* Task goal: Return these lines exactly as they are.

* Records for this task:
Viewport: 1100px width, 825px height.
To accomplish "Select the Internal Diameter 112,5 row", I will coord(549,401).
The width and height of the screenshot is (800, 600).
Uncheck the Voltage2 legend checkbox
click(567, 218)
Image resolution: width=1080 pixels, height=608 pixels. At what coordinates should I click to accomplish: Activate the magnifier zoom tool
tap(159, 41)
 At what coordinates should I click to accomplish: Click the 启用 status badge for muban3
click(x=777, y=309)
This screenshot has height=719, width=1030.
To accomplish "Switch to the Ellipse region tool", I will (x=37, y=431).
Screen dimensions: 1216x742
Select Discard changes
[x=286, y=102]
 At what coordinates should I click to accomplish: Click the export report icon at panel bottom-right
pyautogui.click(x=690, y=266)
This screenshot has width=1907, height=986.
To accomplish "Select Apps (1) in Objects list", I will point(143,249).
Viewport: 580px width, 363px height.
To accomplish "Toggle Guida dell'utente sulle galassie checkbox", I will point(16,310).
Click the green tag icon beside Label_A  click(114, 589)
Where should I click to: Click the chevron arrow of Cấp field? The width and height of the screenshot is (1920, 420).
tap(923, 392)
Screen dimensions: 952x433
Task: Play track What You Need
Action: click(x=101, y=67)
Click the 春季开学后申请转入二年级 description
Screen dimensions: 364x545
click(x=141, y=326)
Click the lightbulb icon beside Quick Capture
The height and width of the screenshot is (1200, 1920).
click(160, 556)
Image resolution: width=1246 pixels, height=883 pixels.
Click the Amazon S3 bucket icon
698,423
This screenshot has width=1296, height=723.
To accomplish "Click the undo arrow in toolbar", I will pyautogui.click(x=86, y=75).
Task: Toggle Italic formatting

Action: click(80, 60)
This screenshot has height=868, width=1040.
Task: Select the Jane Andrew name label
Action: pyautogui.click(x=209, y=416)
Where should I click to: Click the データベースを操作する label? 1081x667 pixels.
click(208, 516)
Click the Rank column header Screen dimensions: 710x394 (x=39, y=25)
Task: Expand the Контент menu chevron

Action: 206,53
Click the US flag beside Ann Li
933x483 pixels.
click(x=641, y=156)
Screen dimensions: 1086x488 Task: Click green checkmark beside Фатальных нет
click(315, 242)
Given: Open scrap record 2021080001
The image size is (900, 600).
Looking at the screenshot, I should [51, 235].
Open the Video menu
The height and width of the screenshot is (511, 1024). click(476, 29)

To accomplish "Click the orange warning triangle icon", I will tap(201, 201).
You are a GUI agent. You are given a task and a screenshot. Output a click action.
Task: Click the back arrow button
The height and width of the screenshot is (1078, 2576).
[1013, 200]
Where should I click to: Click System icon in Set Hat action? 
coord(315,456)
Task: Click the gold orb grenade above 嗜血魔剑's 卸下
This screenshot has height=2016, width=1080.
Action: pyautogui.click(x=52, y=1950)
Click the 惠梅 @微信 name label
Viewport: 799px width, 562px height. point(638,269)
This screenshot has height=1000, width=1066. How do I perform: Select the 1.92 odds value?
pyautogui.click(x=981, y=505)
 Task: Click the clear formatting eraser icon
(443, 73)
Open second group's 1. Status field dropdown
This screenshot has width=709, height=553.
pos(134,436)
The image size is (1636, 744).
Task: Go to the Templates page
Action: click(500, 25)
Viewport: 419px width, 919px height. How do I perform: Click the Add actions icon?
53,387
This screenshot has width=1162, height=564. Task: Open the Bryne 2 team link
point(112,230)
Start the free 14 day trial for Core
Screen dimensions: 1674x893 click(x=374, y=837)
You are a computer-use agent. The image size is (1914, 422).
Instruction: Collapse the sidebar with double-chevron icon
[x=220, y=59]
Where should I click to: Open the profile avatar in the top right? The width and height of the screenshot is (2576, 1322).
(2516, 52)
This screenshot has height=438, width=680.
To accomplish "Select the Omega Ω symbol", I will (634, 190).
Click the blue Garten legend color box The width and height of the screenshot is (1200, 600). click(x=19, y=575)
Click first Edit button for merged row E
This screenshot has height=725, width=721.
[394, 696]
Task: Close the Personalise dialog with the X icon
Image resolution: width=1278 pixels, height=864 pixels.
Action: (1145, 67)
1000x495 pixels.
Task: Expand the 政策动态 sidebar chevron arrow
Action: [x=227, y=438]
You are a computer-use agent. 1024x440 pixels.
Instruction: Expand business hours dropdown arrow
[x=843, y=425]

* Solution to this exercise:
Viewport: 1100px width, 825px height.
To accomplish "Select the Internal Diameter 112,5 row", I will coord(549,401).
The width and height of the screenshot is (800, 600).
Uncheck the Voltage2 legend checkbox
click(567, 218)
Image resolution: width=1080 pixels, height=608 pixels. At what coordinates should I click to accomplish: Activate the magnifier zoom tool
tap(159, 41)
 At what coordinates should I click to accomplish: Click the 启用 status badge for muban3
click(x=777, y=309)
This screenshot has height=719, width=1030.
To accomplish "Switch to the Ellipse region tool", I will (x=37, y=431).
Screen dimensions: 1216x742
Select Discard changes
[x=286, y=102]
 At what coordinates should I click to accomplish: Click the export report icon at panel bottom-right
pyautogui.click(x=690, y=266)
This screenshot has width=1907, height=986.
To accomplish "Select Apps (1) in Objects list", I will point(143,249).
Viewport: 580px width, 363px height.
To accomplish "Toggle Guida dell'utente sulle galassie checkbox", I will point(16,310).
Click the green tag icon beside Label_A  click(114, 589)
Where should I click to: Click the chevron arrow of Cấp field? The width and height of the screenshot is (1920, 420).
tap(923, 392)
Screen dimensions: 952x433
Task: Play track What You Need
Action: click(x=101, y=67)
Click the 春季开学后申请转入二年级 description
Screen dimensions: 364x545
click(x=141, y=326)
Click the lightbulb icon beside Quick Capture
The height and width of the screenshot is (1200, 1920).
click(160, 556)
Image resolution: width=1246 pixels, height=883 pixels.
Click the Amazon S3 bucket icon
698,423
This screenshot has width=1296, height=723.
To accomplish "Click the undo arrow in toolbar", I will pyautogui.click(x=86, y=75).
Task: Toggle Italic formatting

Action: click(80, 60)
This screenshot has height=868, width=1040.
Task: Select the Jane Andrew name label
Action: pyautogui.click(x=209, y=416)
Where should I click to: Click the データベースを操作する label? 1081x667 pixels.
click(208, 516)
Click the Rank column header Screen dimensions: 710x394 (x=39, y=25)
Task: Expand the Контент menu chevron

Action: 206,53
Click the US flag beside Ann Li
933x483 pixels.
click(x=641, y=156)
Screen dimensions: 1086x488 Task: Click green checkmark beside Фатальных нет
click(315, 242)
Given: Open scrap record 2021080001
The image size is (900, 600).
Looking at the screenshot, I should [51, 235].
Open the Video menu
The height and width of the screenshot is (511, 1024). click(476, 29)

To accomplish "Click the orange warning triangle icon", I will tap(201, 201).
You are a GUI agent. You are given a task and a screenshot. Output a click action.
Task: Click the back arrow button
The height and width of the screenshot is (1078, 2576).
[1013, 200]
Where should I click to: Click System icon in Set Hat action? 
coord(315,456)
Task: Click the gold orb grenade above 嗜血魔剑's 卸下
This screenshot has height=2016, width=1080.
Action: pyautogui.click(x=52, y=1950)
Click the 惠梅 @微信 name label
Viewport: 799px width, 562px height. point(638,269)
This screenshot has height=1000, width=1066. How do I perform: Select the 1.92 odds value?
pyautogui.click(x=981, y=505)
 Task: Click the clear formatting eraser icon
(443, 73)
Open second group's 1. Status field dropdown
This screenshot has width=709, height=553.
pos(134,436)
The image size is (1636, 744).
Task: Go to the Templates page
Action: click(500, 25)
Viewport: 419px width, 919px height. How do I perform: Click the Add actions icon?
53,387
This screenshot has width=1162, height=564. Task: Open the Bryne 2 team link
point(112,230)
Start the free 14 day trial for Core
Screen dimensions: 1674x893 click(x=374, y=837)
You are a computer-use agent. The image size is (1914, 422).
Instruction: Collapse the sidebar with double-chevron icon
[x=220, y=59]
Where should I click to: Open the profile avatar in the top right? The width and height of the screenshot is (2576, 1322).
(2516, 52)
This screenshot has height=438, width=680.
To accomplish "Select the Omega Ω symbol", I will (634, 190).
Click the blue Garten legend color box The width and height of the screenshot is (1200, 600). click(x=19, y=575)
Click first Edit button for merged row E
This screenshot has height=725, width=721.
[394, 696]
Task: Close the Personalise dialog with the X icon
Image resolution: width=1278 pixels, height=864 pixels.
Action: (1145, 67)
1000x495 pixels.
Task: Expand the 政策动态 sidebar chevron arrow
Action: [x=227, y=438]
You are a computer-use agent. 1024x440 pixels.
Instruction: Expand business hours dropdown arrow
[x=843, y=425]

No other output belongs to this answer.